**Collected data entries:**
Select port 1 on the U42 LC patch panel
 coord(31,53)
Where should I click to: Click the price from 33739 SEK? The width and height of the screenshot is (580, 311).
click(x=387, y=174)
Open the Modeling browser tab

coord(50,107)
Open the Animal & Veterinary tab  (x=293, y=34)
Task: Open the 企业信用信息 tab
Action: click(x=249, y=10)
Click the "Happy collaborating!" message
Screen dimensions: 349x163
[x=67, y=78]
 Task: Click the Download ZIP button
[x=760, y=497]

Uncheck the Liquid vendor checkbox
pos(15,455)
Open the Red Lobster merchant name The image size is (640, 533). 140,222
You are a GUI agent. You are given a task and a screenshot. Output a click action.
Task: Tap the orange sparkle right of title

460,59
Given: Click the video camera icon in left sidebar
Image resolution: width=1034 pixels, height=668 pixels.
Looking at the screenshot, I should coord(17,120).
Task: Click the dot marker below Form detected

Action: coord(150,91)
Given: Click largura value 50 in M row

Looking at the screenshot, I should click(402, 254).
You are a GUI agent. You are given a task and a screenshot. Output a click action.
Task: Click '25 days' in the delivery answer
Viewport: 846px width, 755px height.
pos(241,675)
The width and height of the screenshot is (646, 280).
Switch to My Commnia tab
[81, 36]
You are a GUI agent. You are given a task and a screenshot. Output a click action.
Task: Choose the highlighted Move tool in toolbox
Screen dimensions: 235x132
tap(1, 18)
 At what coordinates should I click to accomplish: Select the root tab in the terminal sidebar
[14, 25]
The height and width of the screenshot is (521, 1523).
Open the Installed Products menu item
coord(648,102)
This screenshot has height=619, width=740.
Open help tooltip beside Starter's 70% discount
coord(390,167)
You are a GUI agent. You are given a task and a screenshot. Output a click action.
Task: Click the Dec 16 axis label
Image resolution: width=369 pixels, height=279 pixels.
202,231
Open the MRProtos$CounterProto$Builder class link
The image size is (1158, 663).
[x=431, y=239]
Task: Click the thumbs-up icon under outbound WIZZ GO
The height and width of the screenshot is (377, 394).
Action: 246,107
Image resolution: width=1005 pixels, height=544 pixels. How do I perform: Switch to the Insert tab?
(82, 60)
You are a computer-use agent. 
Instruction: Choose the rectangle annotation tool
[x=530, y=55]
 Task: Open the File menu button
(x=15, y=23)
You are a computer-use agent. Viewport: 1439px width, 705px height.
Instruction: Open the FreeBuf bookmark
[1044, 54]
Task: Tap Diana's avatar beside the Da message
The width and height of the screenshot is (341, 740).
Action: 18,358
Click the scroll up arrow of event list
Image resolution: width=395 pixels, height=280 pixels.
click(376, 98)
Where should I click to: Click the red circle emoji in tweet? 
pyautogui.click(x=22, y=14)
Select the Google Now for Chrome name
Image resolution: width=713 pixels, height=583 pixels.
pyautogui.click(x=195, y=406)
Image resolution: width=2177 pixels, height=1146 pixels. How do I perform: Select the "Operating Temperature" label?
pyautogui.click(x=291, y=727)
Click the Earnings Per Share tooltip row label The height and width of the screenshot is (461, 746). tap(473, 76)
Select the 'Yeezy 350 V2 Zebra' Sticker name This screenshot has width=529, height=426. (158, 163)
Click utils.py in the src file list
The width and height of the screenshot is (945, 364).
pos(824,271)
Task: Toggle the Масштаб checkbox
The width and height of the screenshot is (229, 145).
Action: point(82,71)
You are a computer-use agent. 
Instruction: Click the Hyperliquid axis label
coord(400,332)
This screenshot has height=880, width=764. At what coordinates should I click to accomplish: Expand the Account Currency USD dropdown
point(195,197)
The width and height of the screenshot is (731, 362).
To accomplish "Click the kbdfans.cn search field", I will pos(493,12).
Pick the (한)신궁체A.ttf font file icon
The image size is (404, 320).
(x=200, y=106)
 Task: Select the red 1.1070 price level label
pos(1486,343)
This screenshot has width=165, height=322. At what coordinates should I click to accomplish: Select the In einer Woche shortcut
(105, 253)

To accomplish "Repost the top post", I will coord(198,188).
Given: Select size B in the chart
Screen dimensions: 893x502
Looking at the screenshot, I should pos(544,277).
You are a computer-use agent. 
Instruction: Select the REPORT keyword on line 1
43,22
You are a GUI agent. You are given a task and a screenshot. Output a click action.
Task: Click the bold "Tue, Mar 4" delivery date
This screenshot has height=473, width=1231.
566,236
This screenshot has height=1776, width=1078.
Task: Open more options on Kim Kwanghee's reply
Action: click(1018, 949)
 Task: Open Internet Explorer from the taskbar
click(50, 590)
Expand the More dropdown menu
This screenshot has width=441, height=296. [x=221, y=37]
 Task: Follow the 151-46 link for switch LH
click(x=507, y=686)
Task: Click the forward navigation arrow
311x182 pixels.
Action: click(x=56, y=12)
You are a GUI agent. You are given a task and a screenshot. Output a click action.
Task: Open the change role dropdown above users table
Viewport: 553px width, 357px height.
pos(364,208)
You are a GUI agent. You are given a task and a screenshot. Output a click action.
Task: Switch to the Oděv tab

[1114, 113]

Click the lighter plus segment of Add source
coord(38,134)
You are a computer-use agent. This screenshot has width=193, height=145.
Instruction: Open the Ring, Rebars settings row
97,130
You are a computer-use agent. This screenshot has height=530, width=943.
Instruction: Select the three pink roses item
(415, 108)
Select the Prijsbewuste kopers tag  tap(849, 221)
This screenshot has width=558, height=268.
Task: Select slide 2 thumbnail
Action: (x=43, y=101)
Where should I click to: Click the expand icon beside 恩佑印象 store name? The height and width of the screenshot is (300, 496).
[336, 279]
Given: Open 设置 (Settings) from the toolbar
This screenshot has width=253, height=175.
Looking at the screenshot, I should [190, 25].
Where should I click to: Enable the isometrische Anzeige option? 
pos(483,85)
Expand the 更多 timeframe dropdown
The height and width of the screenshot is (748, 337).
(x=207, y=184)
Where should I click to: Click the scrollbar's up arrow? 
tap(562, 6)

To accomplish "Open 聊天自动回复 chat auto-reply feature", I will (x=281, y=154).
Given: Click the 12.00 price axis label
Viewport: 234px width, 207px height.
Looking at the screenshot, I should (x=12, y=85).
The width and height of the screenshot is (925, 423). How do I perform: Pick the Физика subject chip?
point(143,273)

**Work task:** From the entries above, return each line with the word "delivery" in it.

**Output for this exercise:**
Task: Click '25 days' in the delivery answer
Task: Click the bold "Tue, Mar 4" delivery date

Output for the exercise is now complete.